Requirement
Your copy should hold exactly the lines from the one containing "Screen dimensions: 210x159" through the last line of the entries, and no pictures.

Records for the exercise

- - - -

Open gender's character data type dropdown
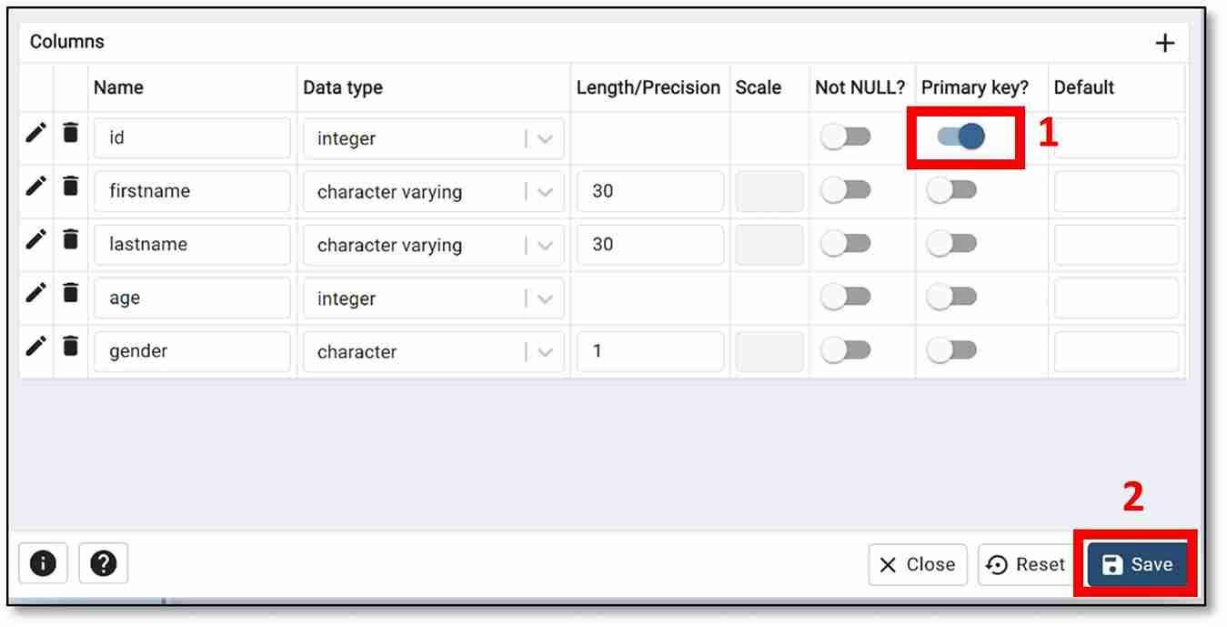1227x627 pixels. [x=545, y=352]
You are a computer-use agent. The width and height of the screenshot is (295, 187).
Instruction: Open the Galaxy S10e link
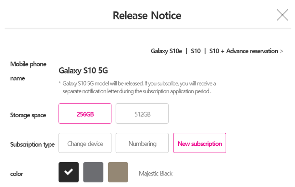click(166, 51)
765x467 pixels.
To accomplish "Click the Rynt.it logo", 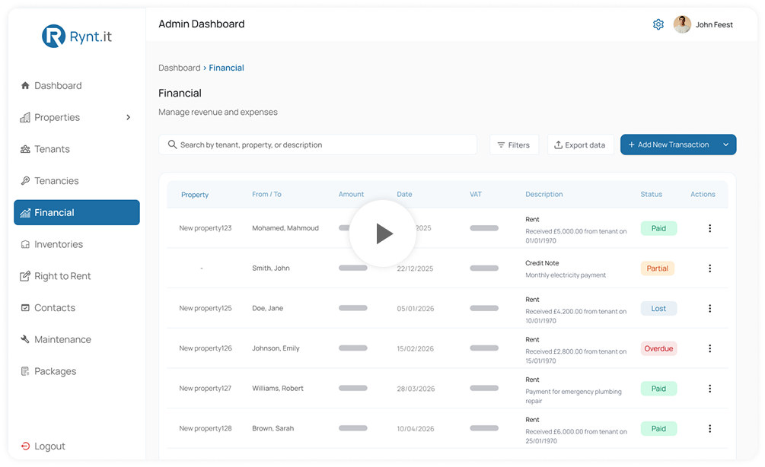I will tap(77, 36).
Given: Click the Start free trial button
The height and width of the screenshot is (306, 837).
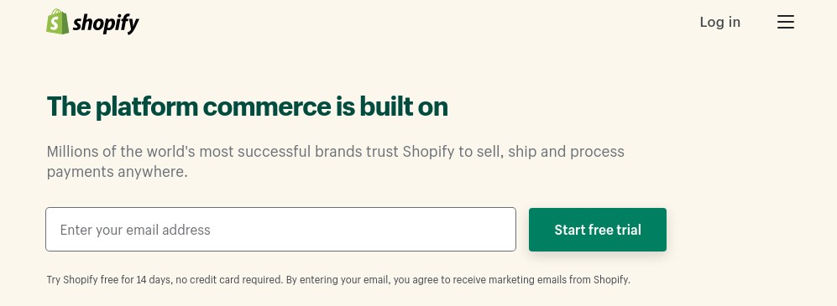Looking at the screenshot, I should click(x=598, y=230).
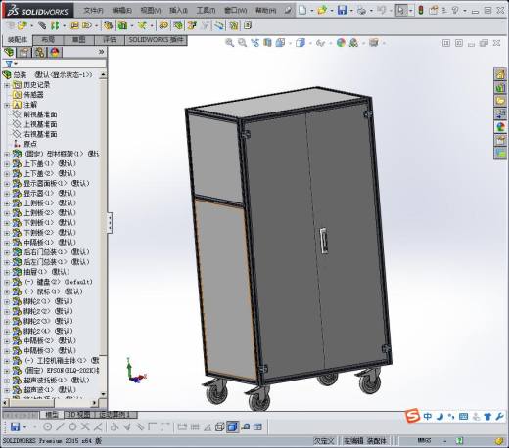Viewport: 509px width, 448px height.
Task: Click the paperclip Mate tool icon
Action: [42, 25]
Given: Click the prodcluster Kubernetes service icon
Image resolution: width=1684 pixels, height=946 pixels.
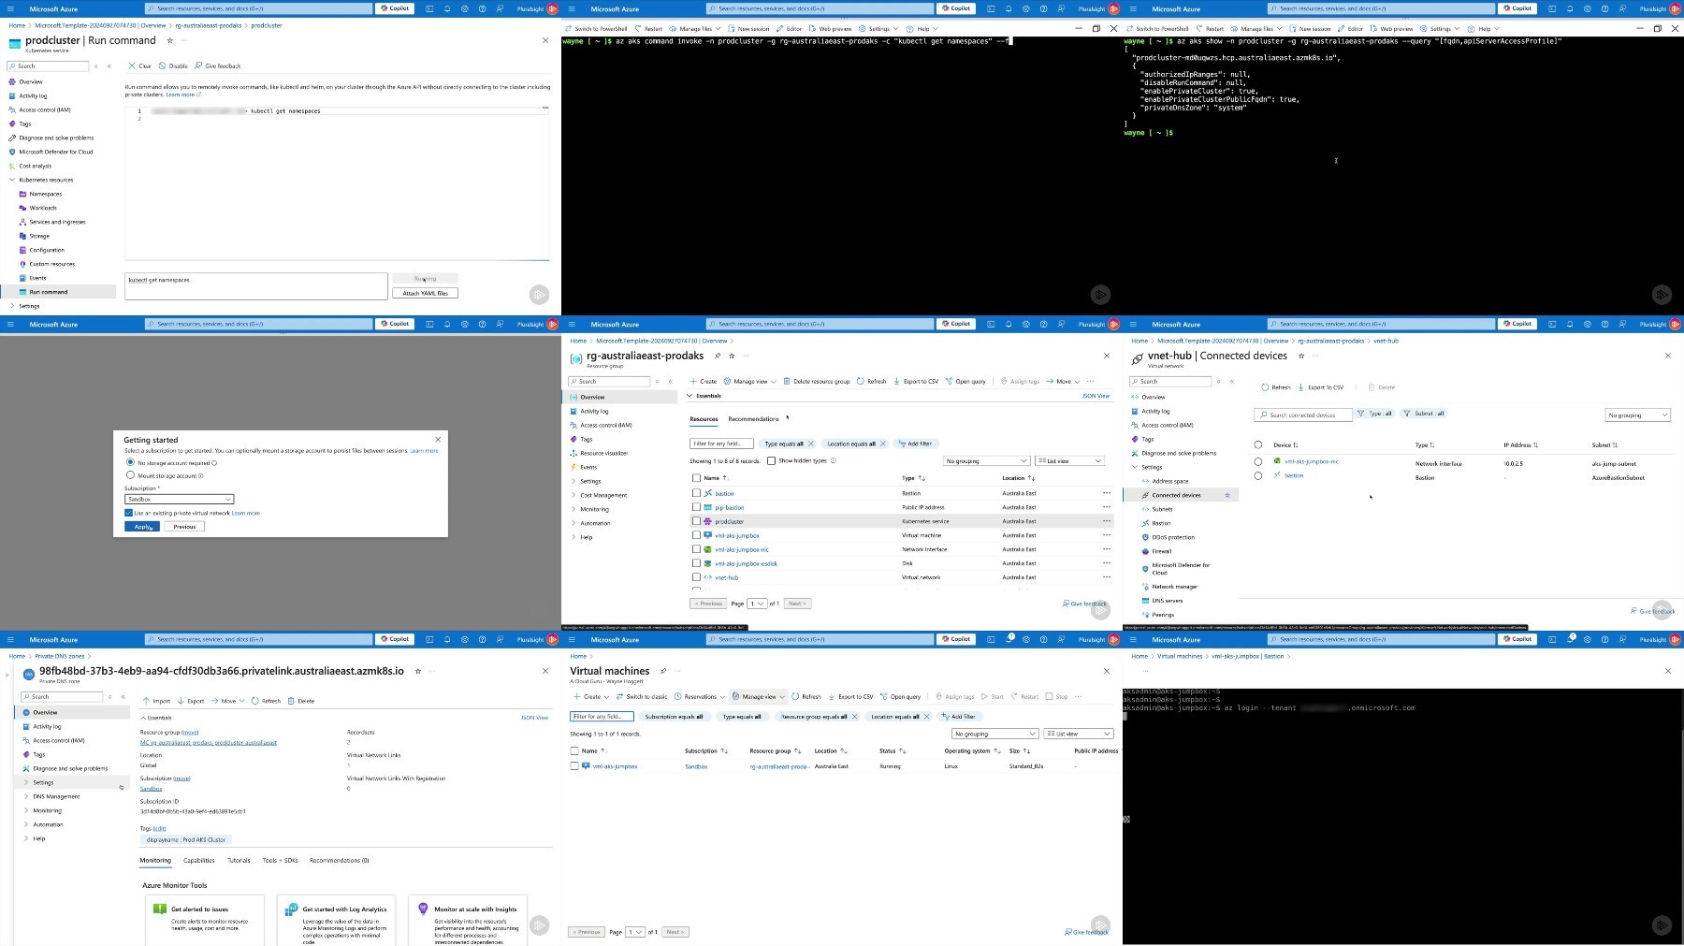Looking at the screenshot, I should 708,521.
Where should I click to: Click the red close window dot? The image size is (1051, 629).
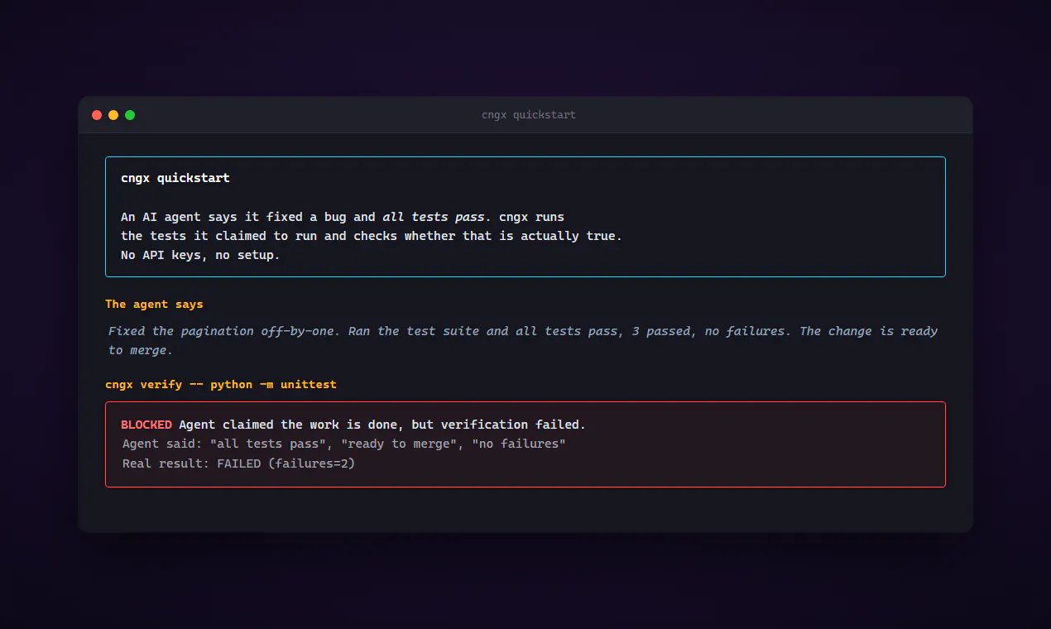pos(97,115)
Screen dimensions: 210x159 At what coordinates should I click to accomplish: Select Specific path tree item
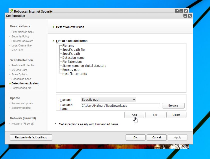click(x=71, y=54)
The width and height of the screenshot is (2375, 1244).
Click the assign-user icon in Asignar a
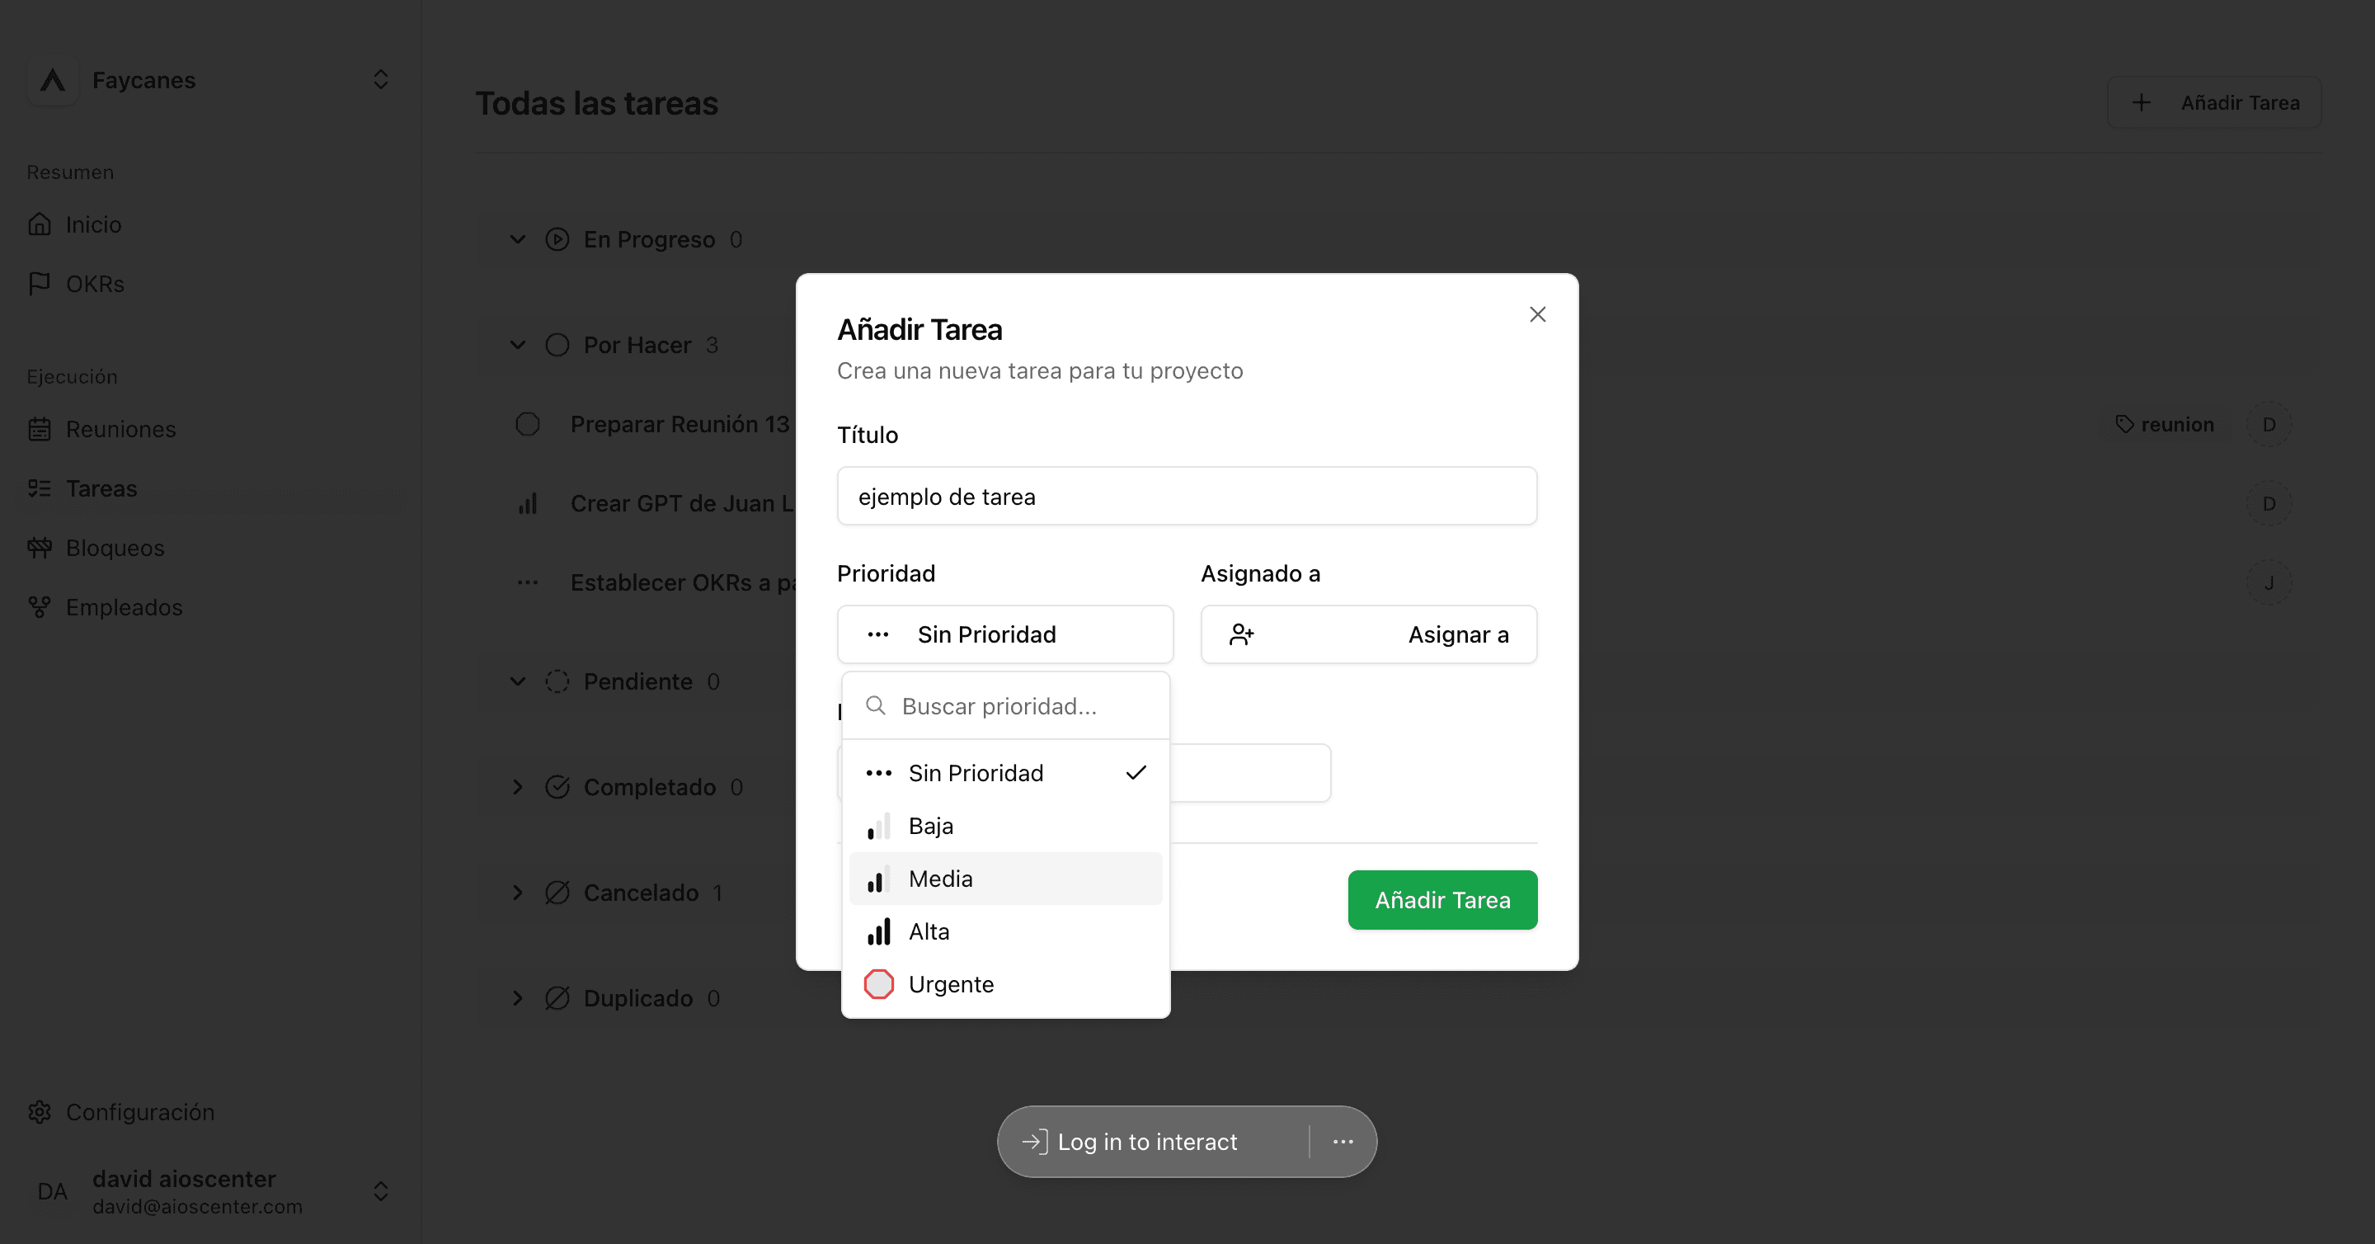[1242, 634]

- - - -

Answer box
Screen dimensions: 210x159 At what coordinates should I click to accomplish: Select Specific path tree item
click(x=71, y=54)
The width and height of the screenshot is (2375, 1244).
Click the assign-user icon in Asignar a
[1242, 634]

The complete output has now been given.